Source records
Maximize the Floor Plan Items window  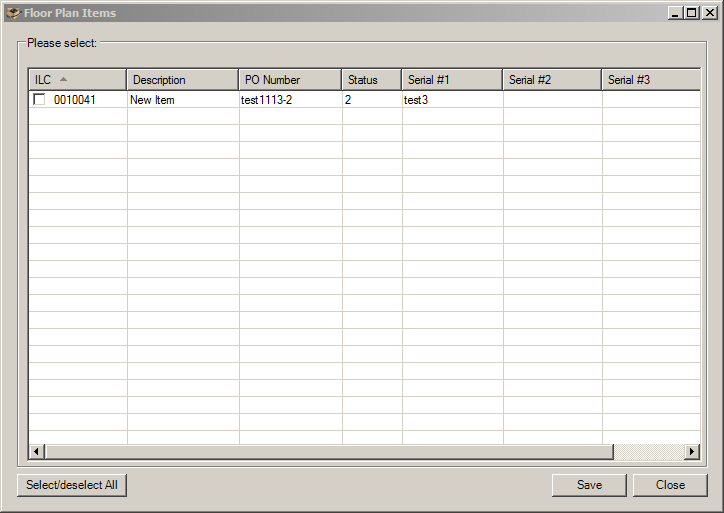click(x=691, y=13)
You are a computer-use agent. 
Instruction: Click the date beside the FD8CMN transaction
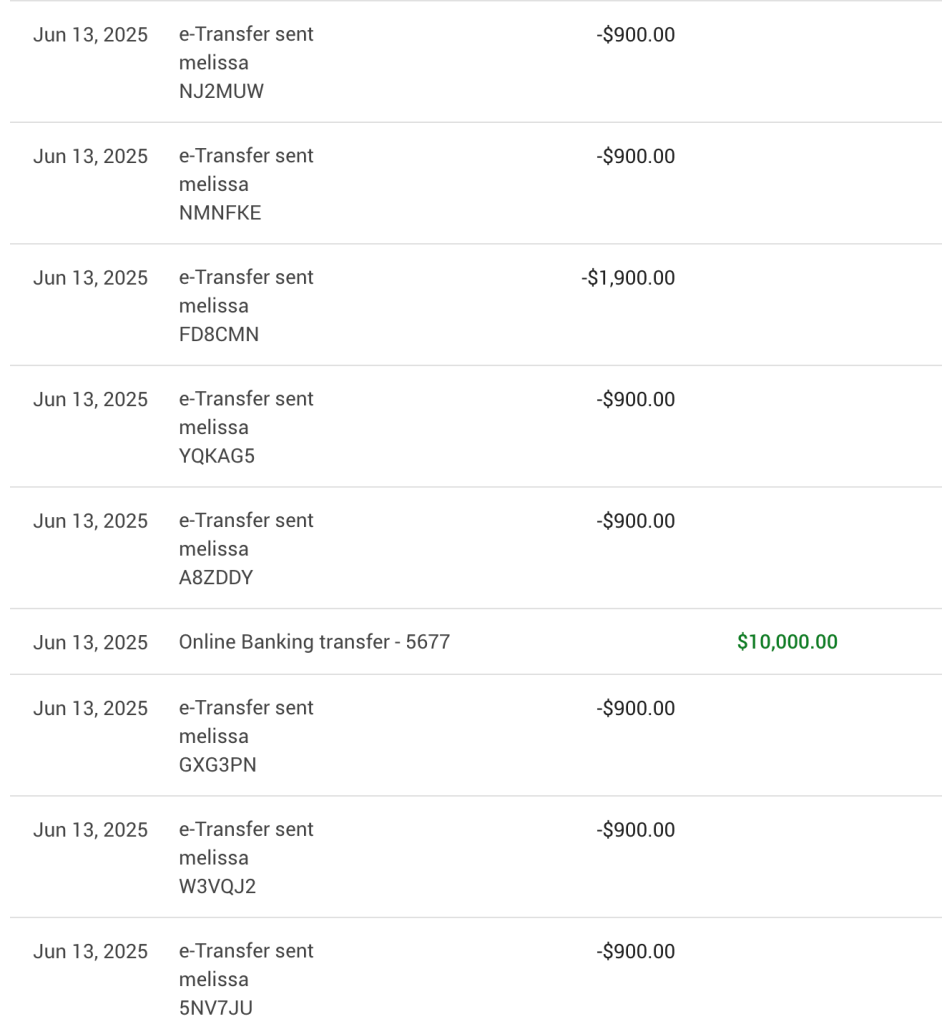coord(90,278)
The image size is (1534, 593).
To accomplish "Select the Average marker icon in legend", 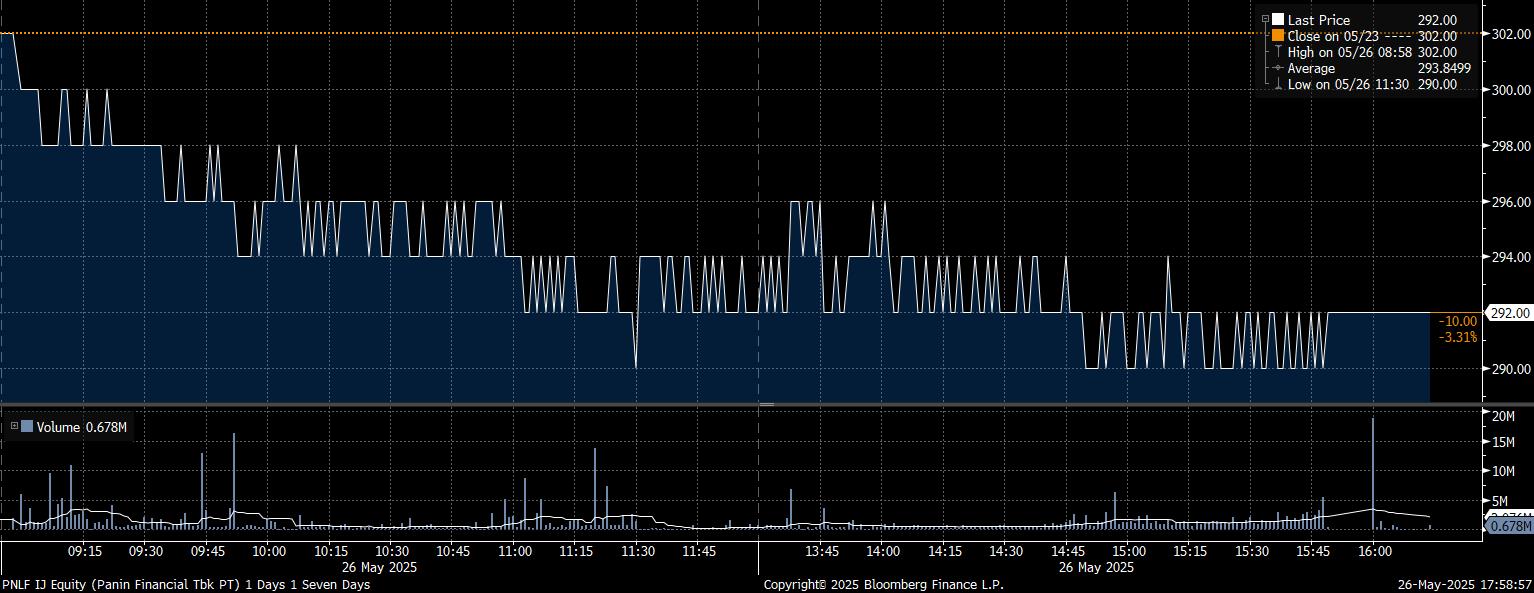I will click(1278, 68).
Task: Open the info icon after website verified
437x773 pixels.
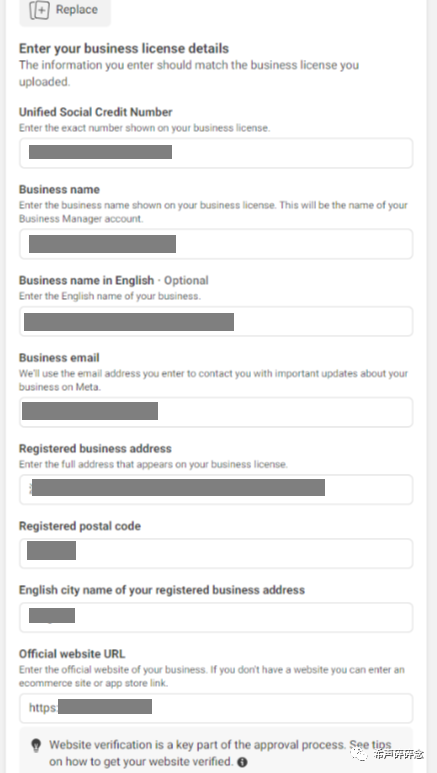Action: pos(242,762)
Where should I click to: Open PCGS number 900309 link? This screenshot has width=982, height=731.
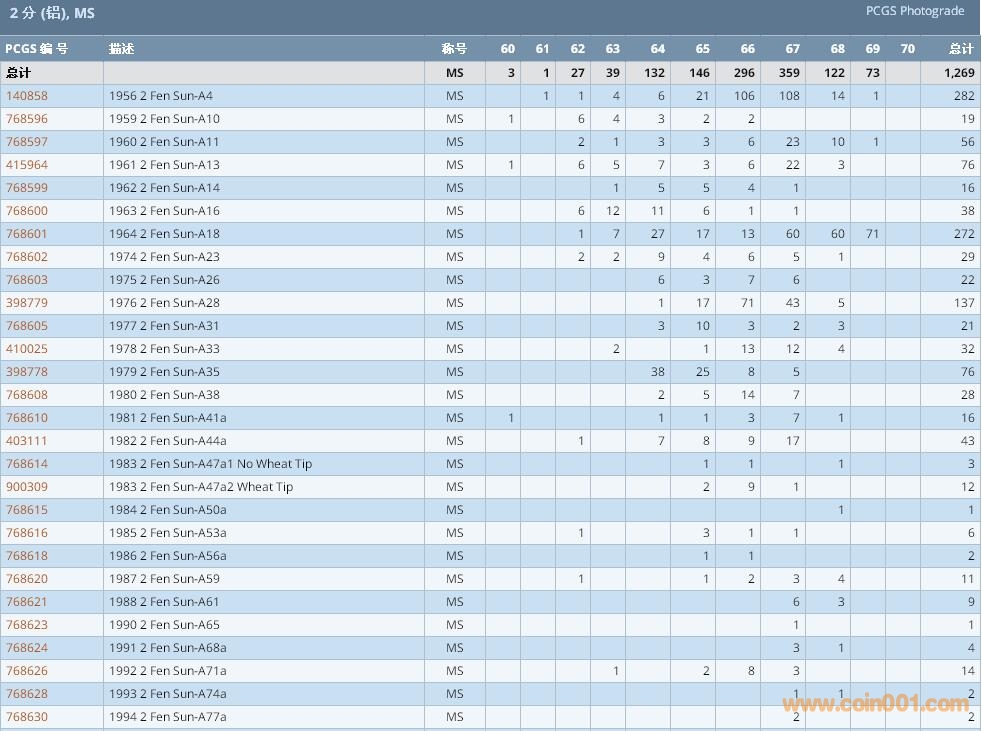pyautogui.click(x=27, y=487)
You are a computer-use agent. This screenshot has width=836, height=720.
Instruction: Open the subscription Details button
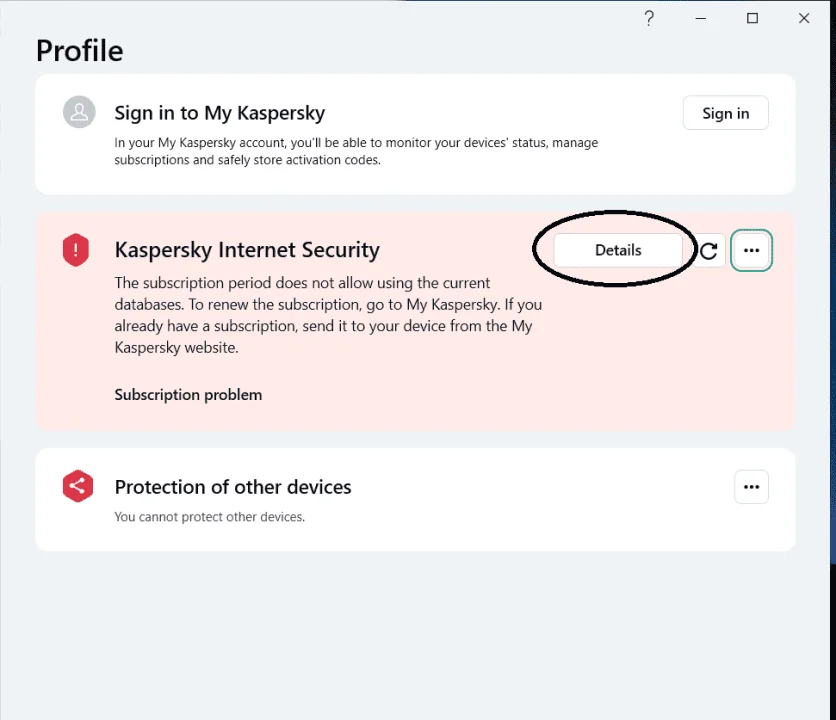click(x=618, y=250)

Your assignment
Say how many lines in the listing above hold "agent". Give the number only.

Solution to this task
2